++++ Given information ++++
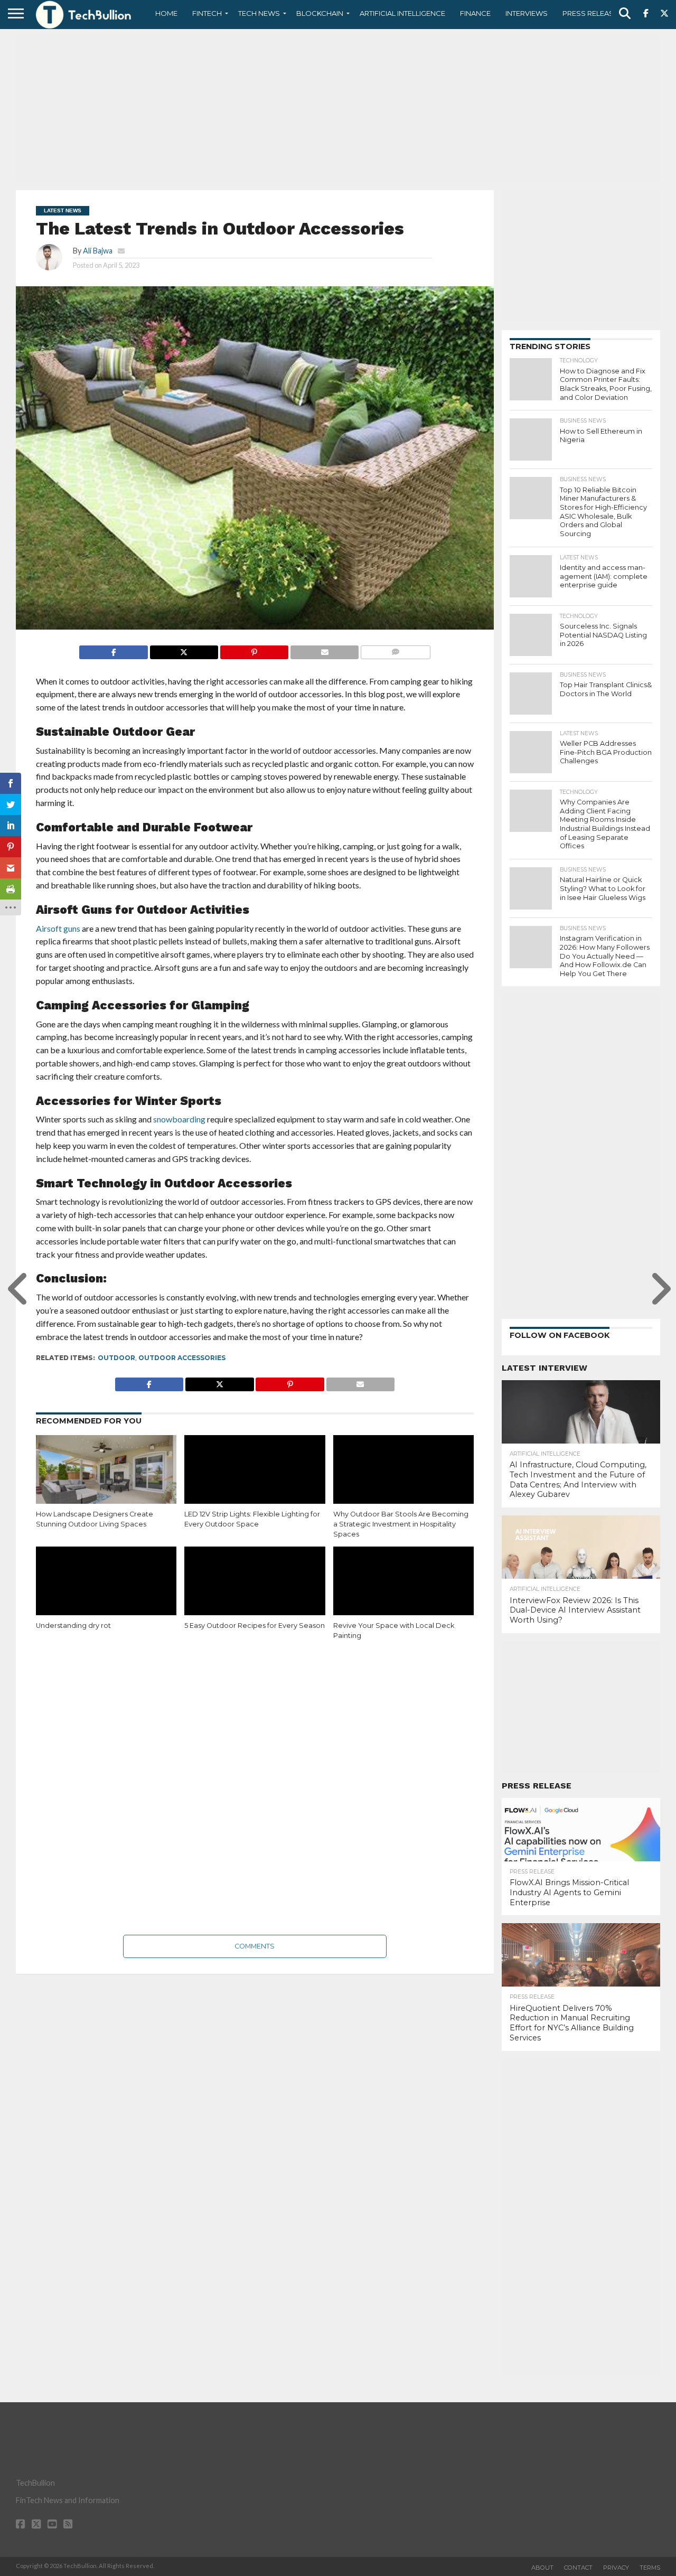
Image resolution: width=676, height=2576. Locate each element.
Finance (475, 13)
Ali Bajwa (97, 250)
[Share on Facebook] (113, 649)
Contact (578, 2567)
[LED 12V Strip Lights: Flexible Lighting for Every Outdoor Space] (254, 1477)
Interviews (526, 13)
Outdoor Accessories (182, 1358)
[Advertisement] (338, 108)
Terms (650, 2567)
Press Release (590, 13)
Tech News (259, 13)
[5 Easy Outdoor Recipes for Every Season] (254, 1589)
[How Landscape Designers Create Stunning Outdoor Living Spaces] (106, 1477)
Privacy (616, 2567)
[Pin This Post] (254, 649)
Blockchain (319, 13)
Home (166, 13)
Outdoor (116, 1358)
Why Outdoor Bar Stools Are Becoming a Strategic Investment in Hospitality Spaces (400, 1524)
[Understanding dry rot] (106, 1589)
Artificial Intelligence (402, 13)
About (542, 2567)
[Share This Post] (183, 649)
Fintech (207, 13)
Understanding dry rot (73, 1625)
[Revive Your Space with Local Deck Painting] (403, 1589)
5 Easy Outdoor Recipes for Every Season (254, 1625)
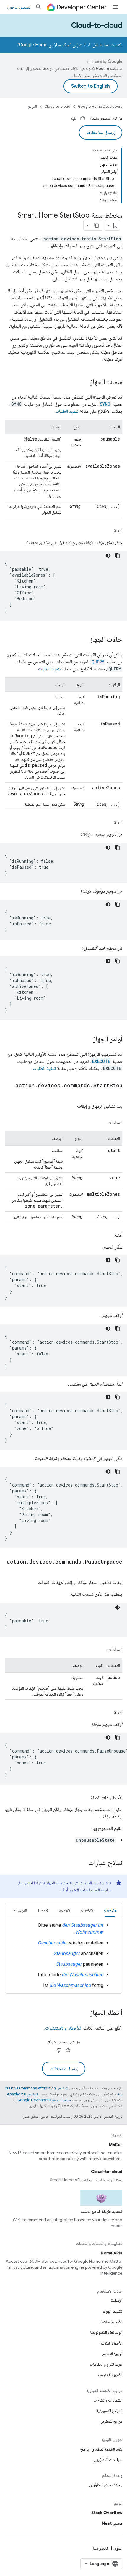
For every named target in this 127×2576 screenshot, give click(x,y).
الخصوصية (100, 2548)
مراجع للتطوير (111, 2421)
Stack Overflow (106, 2512)
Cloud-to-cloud (96, 25)
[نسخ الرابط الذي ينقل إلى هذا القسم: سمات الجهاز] (84, 382)
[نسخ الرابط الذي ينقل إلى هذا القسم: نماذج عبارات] (82, 1863)
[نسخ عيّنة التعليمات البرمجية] (117, 555)
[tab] (110, 1910)
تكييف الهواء (112, 2311)
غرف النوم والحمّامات (105, 2364)
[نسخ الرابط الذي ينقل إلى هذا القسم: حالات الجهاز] (84, 640)
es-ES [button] (64, 1910)
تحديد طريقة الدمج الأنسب (101, 2211)
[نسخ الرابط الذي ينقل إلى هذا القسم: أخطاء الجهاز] (84, 2013)
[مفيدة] (82, 118)
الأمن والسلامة (111, 2321)
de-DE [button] (110, 1910)
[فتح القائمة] (115, 7)
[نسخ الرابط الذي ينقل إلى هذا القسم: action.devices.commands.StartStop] (116, 1094)
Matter (115, 2144)
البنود (118, 2548)
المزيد (22, 1910)
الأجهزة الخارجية (110, 2375)
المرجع (32, 106)
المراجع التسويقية (109, 2410)
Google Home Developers (100, 106)
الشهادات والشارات (107, 2400)
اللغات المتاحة (90, 1889)
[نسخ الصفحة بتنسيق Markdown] (96, 225)
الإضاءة (116, 2300)
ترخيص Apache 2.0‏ (22, 2094)
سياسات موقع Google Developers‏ (44, 2100)
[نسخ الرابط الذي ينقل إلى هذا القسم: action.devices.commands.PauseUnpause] (116, 1570)
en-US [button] (87, 1910)
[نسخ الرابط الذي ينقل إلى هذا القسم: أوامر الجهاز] (87, 1039)
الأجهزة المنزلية (111, 2343)
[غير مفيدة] (73, 118)
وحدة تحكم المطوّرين (105, 2484)
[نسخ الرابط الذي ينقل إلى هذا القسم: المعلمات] (102, 1122)
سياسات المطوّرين (108, 2459)
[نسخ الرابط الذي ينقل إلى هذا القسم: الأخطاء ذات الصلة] (85, 1797)
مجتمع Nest (112, 2523)
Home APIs (111, 2253)
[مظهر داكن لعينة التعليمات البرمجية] (108, 555)
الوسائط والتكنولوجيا (106, 2332)
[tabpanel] (63, 1955)
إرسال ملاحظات (101, 133)
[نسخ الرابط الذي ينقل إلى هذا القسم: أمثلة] (108, 530)
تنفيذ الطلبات (67, 411)
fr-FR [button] (43, 1910)
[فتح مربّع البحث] (38, 7)
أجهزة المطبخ (112, 2353)
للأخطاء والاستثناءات (63, 2028)
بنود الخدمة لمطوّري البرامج (101, 2449)
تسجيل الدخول (18, 7)
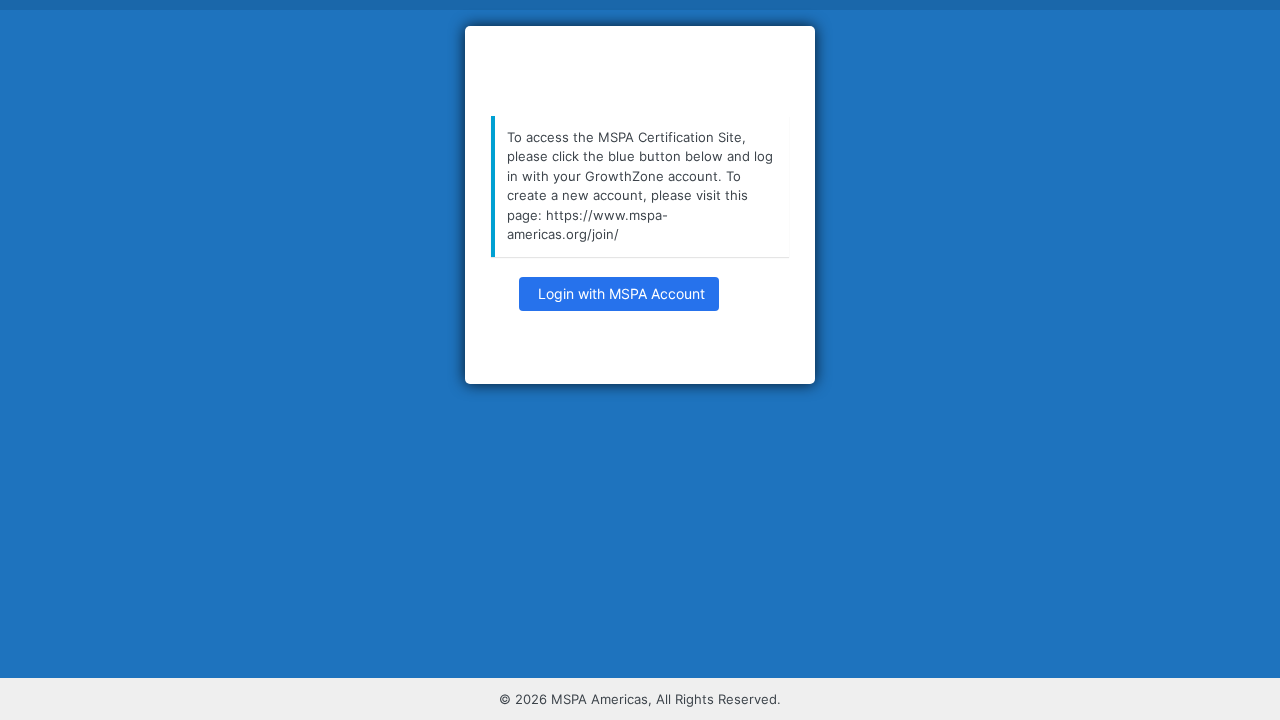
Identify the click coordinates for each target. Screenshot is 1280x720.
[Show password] (745, 297)
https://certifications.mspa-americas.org (640, 72)
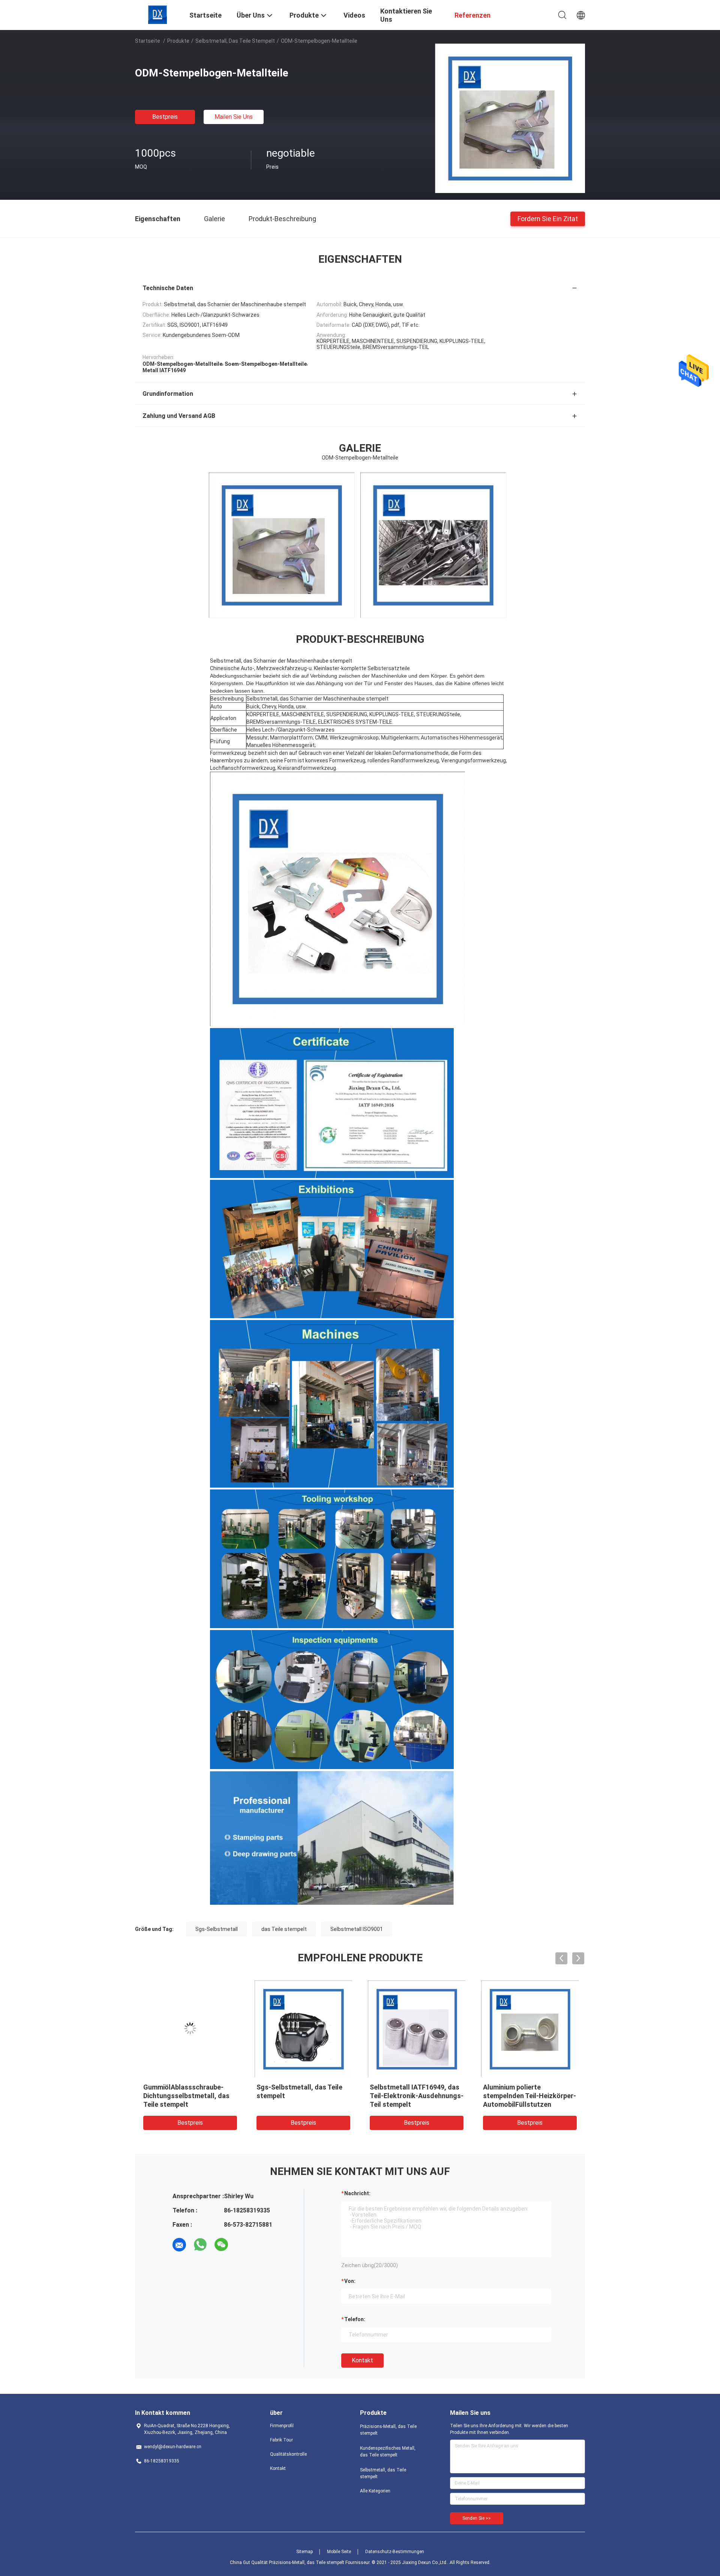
++++
Go through the data above and return each line containing the string "Recipes".

[5 Easy Outdoor Recipes for Every Season] (254, 1589)
5 Easy Outdoor Recipes for Every Season (254, 1625)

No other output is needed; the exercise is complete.